Search code examples
pythonaws-lambdaaws-glue

Starting an AWS Glue job from Lambda using Python?


I am attempting to start an AWS Glue job (Python shell) via a Lambda when a new file is dropped into an S3 bucket. I have the Glue job setup and it operates as expected if I run manually. I thought that triggering the Glue job from a Lambda triggered by the S3 create would be simple. So far I have the Lambda created and it does run when the S3 file is created, however it does not want to actually start the Glue job, or provide any feedback as to why it won't start. Below is the Python 3.8 code I have been using in my Lambda:

import boto3
from botocore.exceptions import ClientError

def handler(event, context):
   glue_client = boto3.client('glue')
   job_name = 'my-glue-job-name'
   
   try:
      print('Attempting to start glue job:', job_name)
      job_run_id = glue_client.start_job_run(JobName=job_name)
      print('Running Glue job, id:', job_run_id)
      return job_run_id
   except ClientError as e:
      print('>>>>>error 1:', e)
      raise Exception( "boto3 client error in run_glue_job: " + e.__str__())
   except Exception as e:
      print('>>>>>error 2:', e)
      raise Exception( "Unexpected error in run_glue_job: " + e.__str__())

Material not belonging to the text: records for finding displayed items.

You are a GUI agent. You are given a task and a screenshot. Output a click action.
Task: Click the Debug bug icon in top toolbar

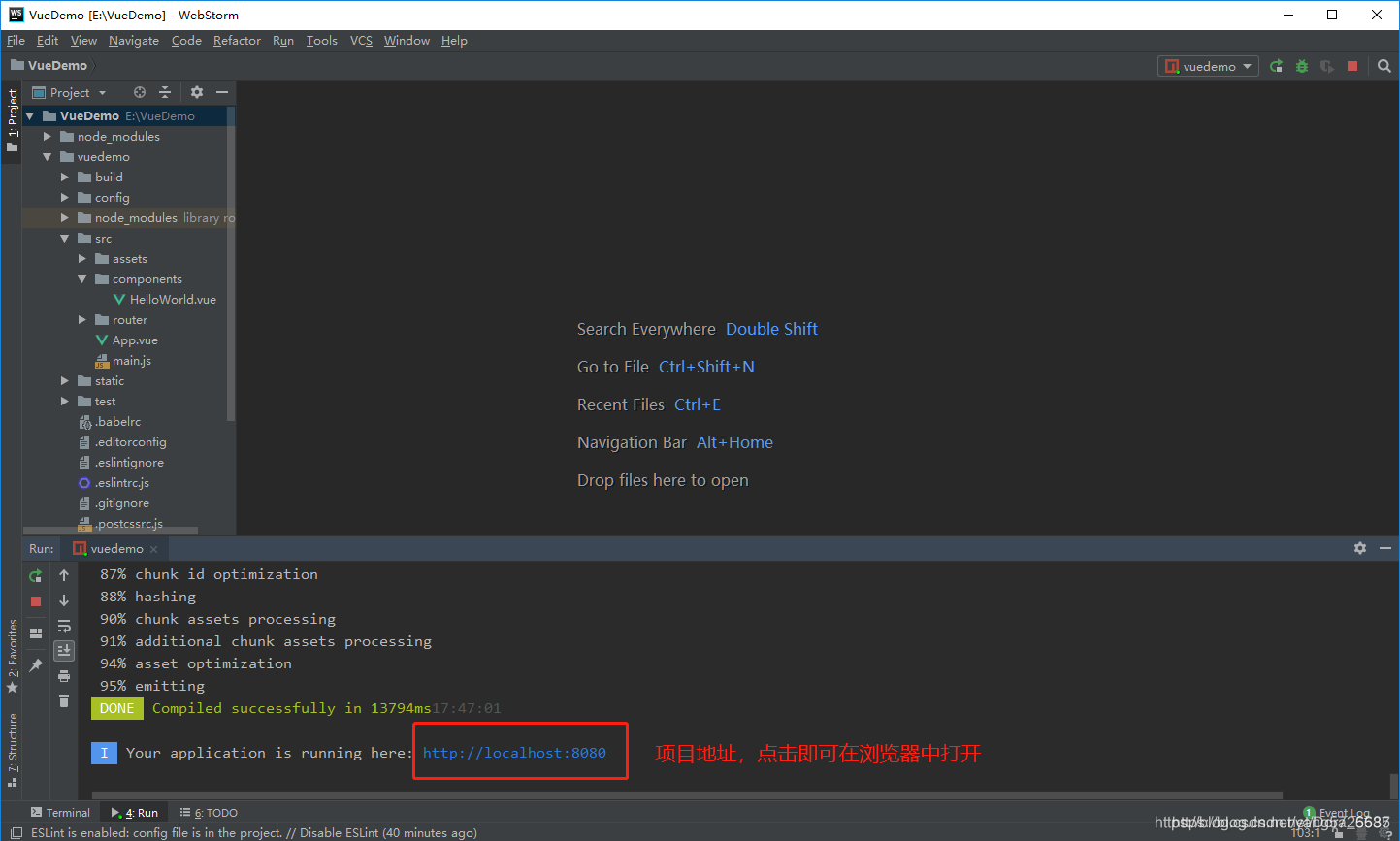point(1302,66)
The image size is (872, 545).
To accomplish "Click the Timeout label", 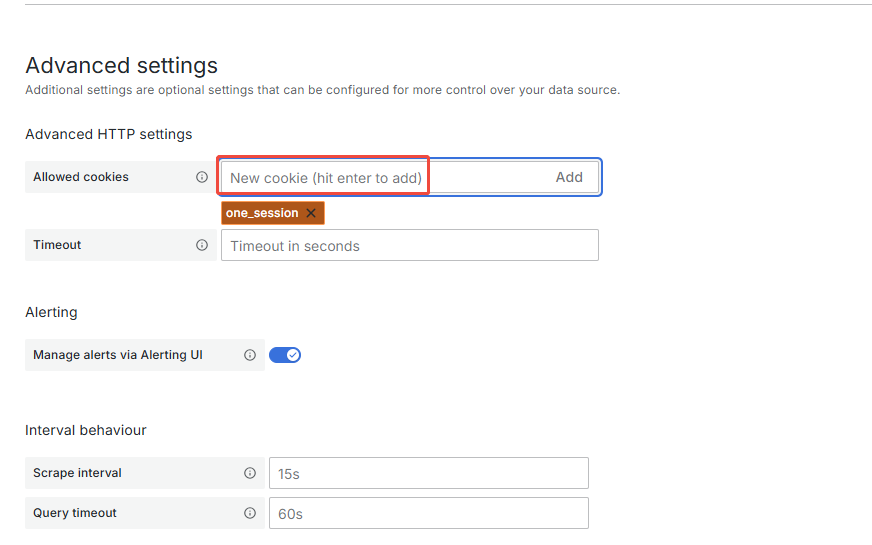I will pyautogui.click(x=57, y=245).
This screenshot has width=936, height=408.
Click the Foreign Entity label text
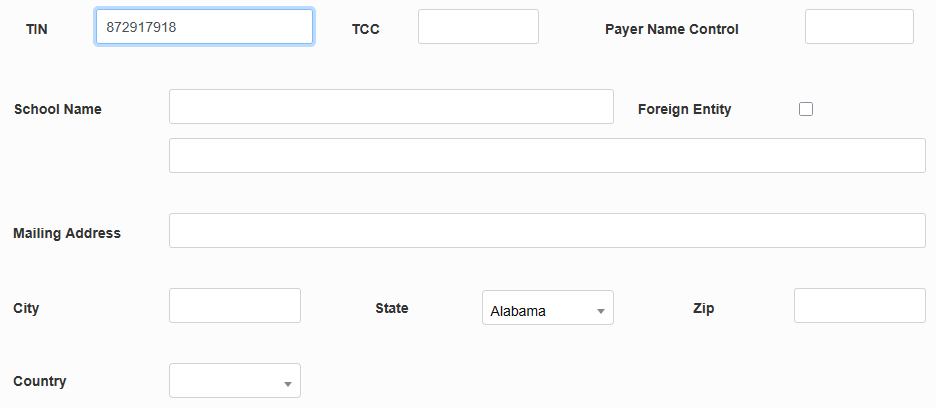pyautogui.click(x=684, y=109)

When i check the Lambda's logs I can see the lambda started when the file was created in S3. I can see the print entry 'Attempting to start glue job: my-glue-job-name'. And thats all I see. I don't see 'Running Glue job, id: xxx' printed log entry, nor do I see any error messages. Likewise the Glue job logs show no indication of being started.

I have given the Lambda the AWSGlueServiceRole policy so I don't think its a permissions issue.

Any ideas are appreciated.


Solution

  • Turns out it wasn't an IAM permissions issue at all but instead a VPC issue. All of our Glue service need a VPC endpoint added to allow access from other services in our account. Once that was done it worked as expected.